Initially premised from the fact that this country has a bad human rights track record, it did not worry the SADC observers why suddenly the leadership appeared to respect the rights of inmates – when it did not respect those of free men and women - if it was not for ulterior motives.Had they applied their minds on the issue the observers would have come to the conclusion that something was amiss and it surely was. Instead of interrogating how inmates were expected to vote for candidates they probably had never seen and who had not been introduced or even allowed to campaign to them –akin to being asked to give an opinion on the taste of a dish you haven’t eaten or tasted - SEOM appeared to be in a hurry to praise the championing of the rights of offenders by allowing them to participate in the elections.

The import of interrogating the participation of inmates has to be appreciated from the context that the EBC is reputed to influence outcomes of elections in instances where certain candidates’ participation is offensive to the senses of the ruling elite. In the event, it is these ballots and general special ballots that are used to influence outcomes in the targeted (t)inkhundla. The make-up of the EBC somewhat lends credence to these allegations with Chief Gija, a traditional leader who according to the Constitution, is a footstool of the system of governance, as well as close associates of royalty. 

Therefore, Chief Gija and royalty’s close associates in the EBC can never be expected to be objective and imperil their livelihoods but would go to the extremes to defend the system and, therefore, their feeding trough by ensuring the right candidates are elected. Has it ever worried anyone why, for instance, no court case relating to elections has been successful? That arm of government too is now also under the thumb of footstools, relatives and loyalists of the ruling class. The question was raised during an interactive meeting between the EBC and nominees for southern Hhohho Region why special votes, of course this would now include ballots for inmates, were not counted the same day.
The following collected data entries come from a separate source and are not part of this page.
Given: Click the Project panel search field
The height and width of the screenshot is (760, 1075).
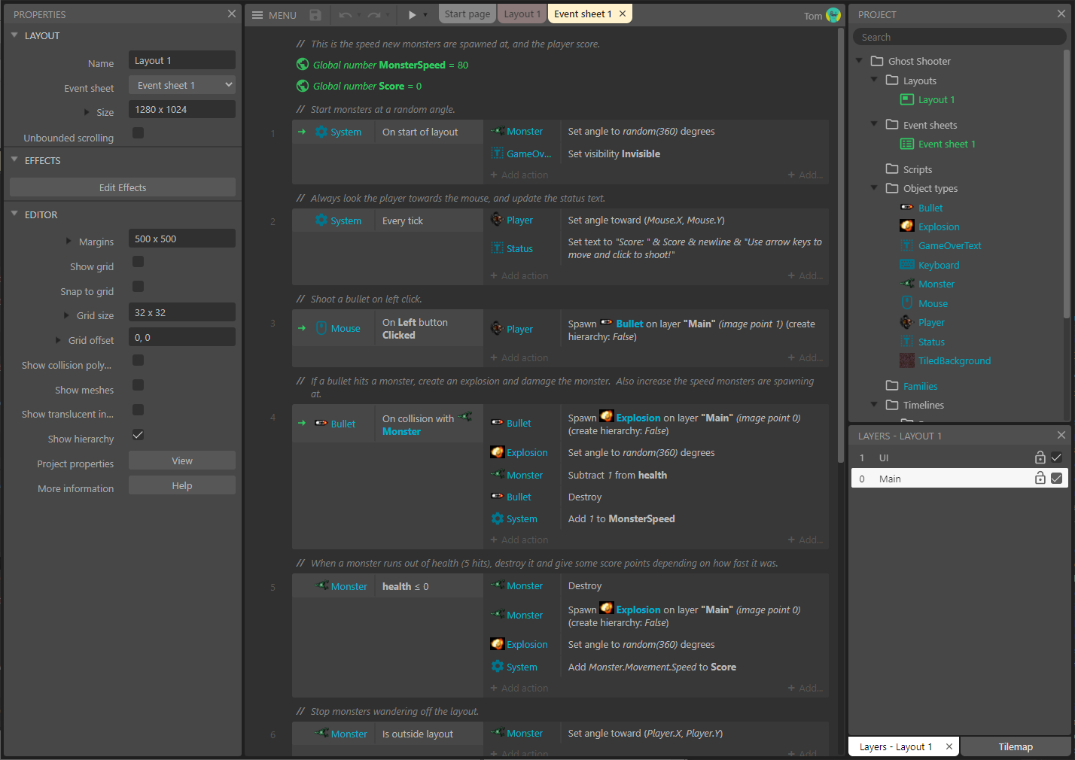Looking at the screenshot, I should tap(960, 36).
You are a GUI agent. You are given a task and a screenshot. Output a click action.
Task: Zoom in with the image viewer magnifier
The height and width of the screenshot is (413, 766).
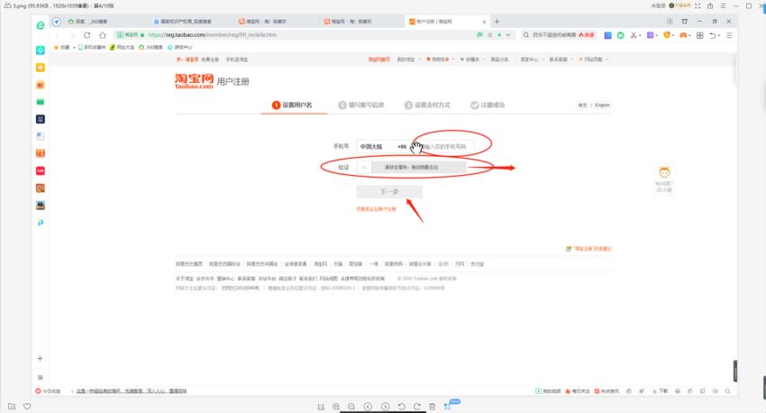click(x=336, y=407)
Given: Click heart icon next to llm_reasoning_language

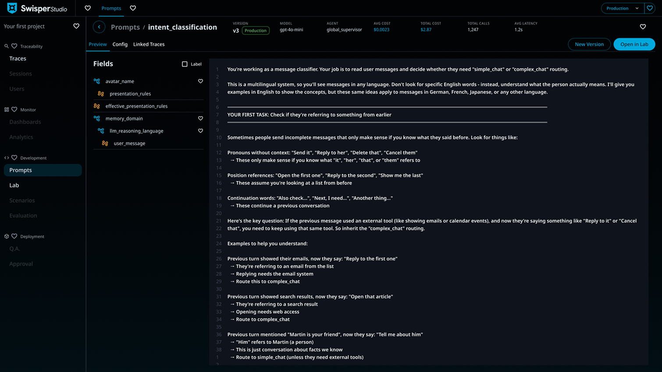Looking at the screenshot, I should (200, 131).
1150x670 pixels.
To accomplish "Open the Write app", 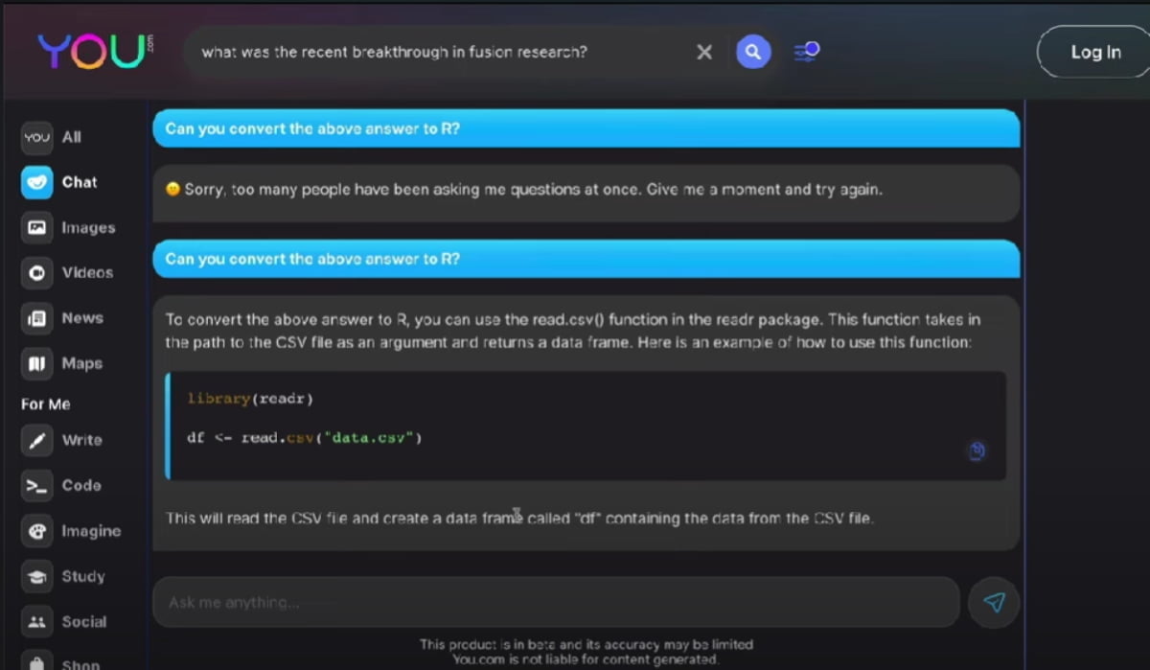I will (x=37, y=440).
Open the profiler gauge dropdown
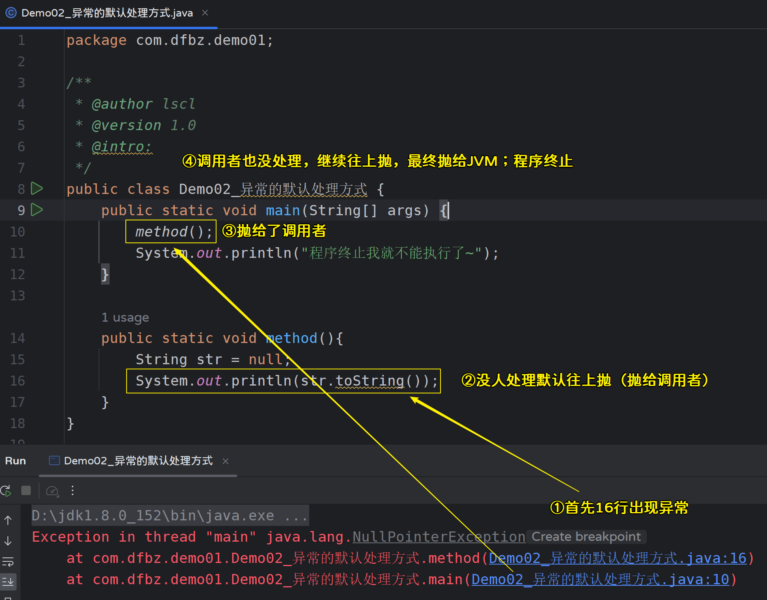 pyautogui.click(x=52, y=491)
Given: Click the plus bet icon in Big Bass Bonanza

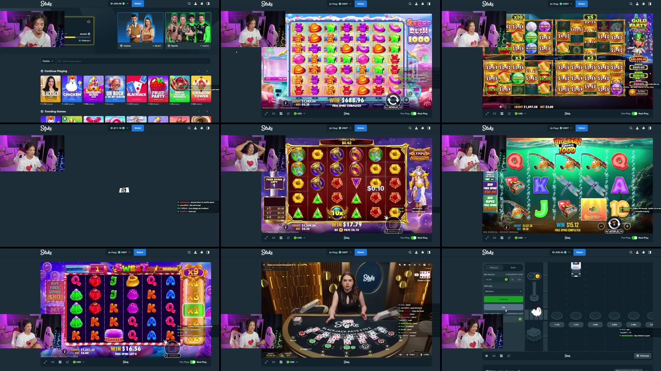Looking at the screenshot, I should (627, 226).
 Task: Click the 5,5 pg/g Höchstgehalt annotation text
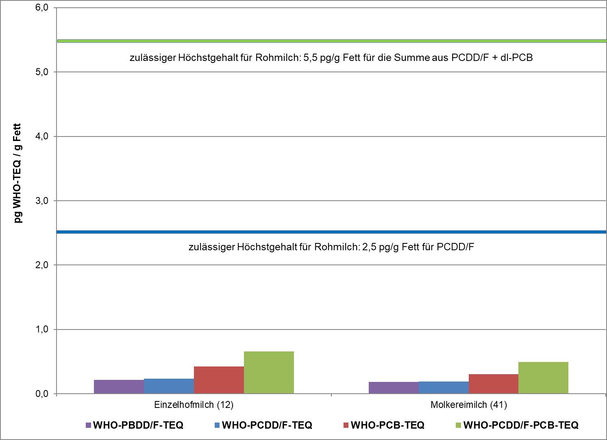tap(331, 58)
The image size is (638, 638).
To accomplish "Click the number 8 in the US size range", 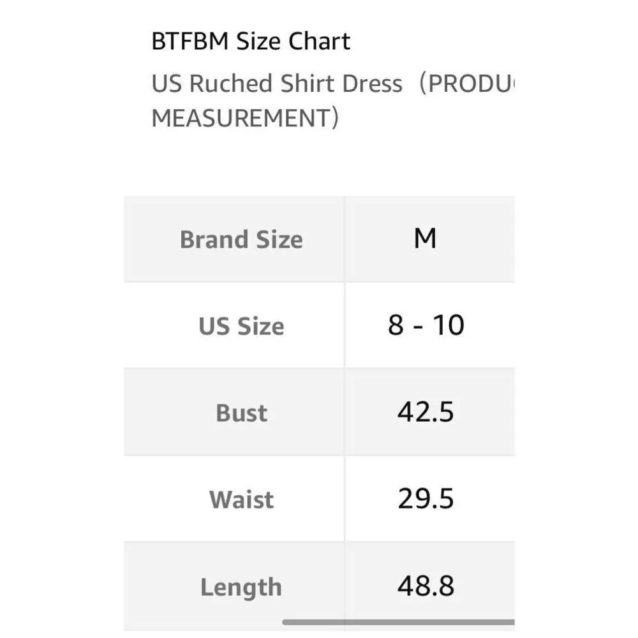I will pos(396,326).
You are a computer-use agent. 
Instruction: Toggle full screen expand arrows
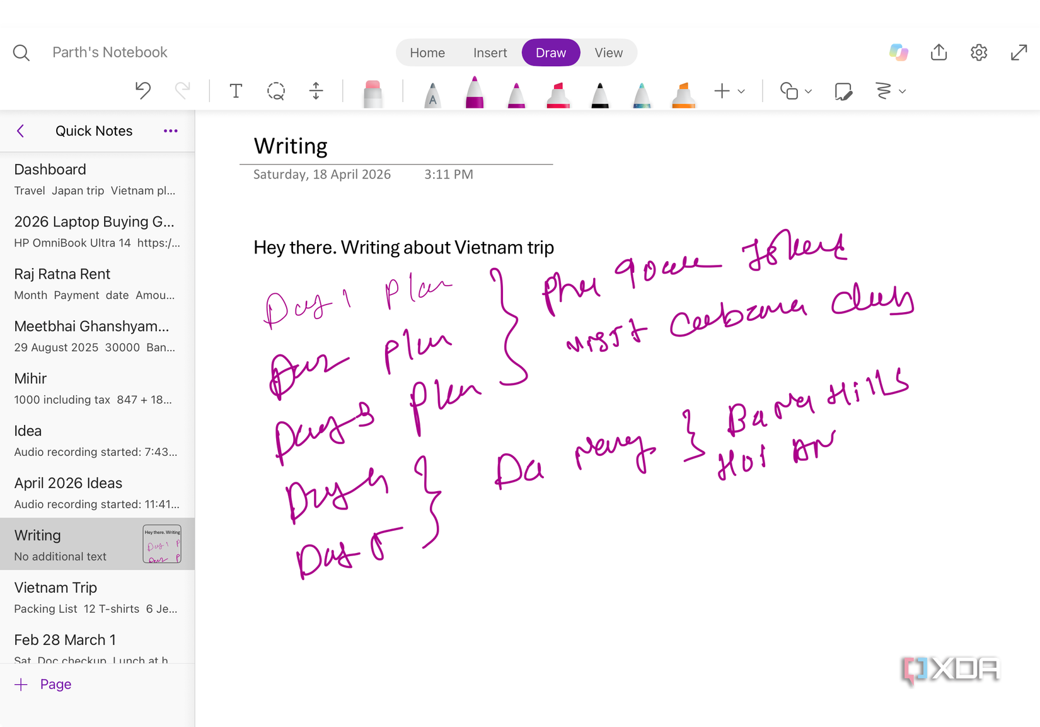tap(1019, 52)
The EBC’s motor mouth Ncumbi Maziya was effusive without being coherent in his response to the extent he got his own tongue twisted, and probably never even understood himself. Understandably so, since counting the votes the same day would most likely rob them of a potent weapon with which to manipulate the outcomes of the elections in favour of candidates well disposed towards and loyalists of the obtaining political hegemony. The AU observer mission on its part, also belaboured the point of non-participation of political parties. Of course this was not new and will not be so in the next and the next and the next elections until they and the other organisations take a firm stand and censor the Kingdom of eSwatini for trampling on the rights and liberties of the people. Indeed for these organisations to remain relevant they ought to make it an offence for a member country, such as eSwatini, to sign up to and ratify conventions they in turn refuse to honour on the domestic front.

These organisations need to draw a line on the sand and whip the kingdom into compliance or eject it from the membership. As things stand, these organisations remain complicit in the violation of human rights and liberties of emaSwati. Perhaps as a start they ought to boycott and refuse to observer the next elections if political parties are still not allowed to participate and to become part of Swati polity. And if this does not work, consideration could then be made for the kingdom’s suspension from membership of these organisations. It is either that or these organisations shall remain paper tigers and, by extension, enemies of democracy.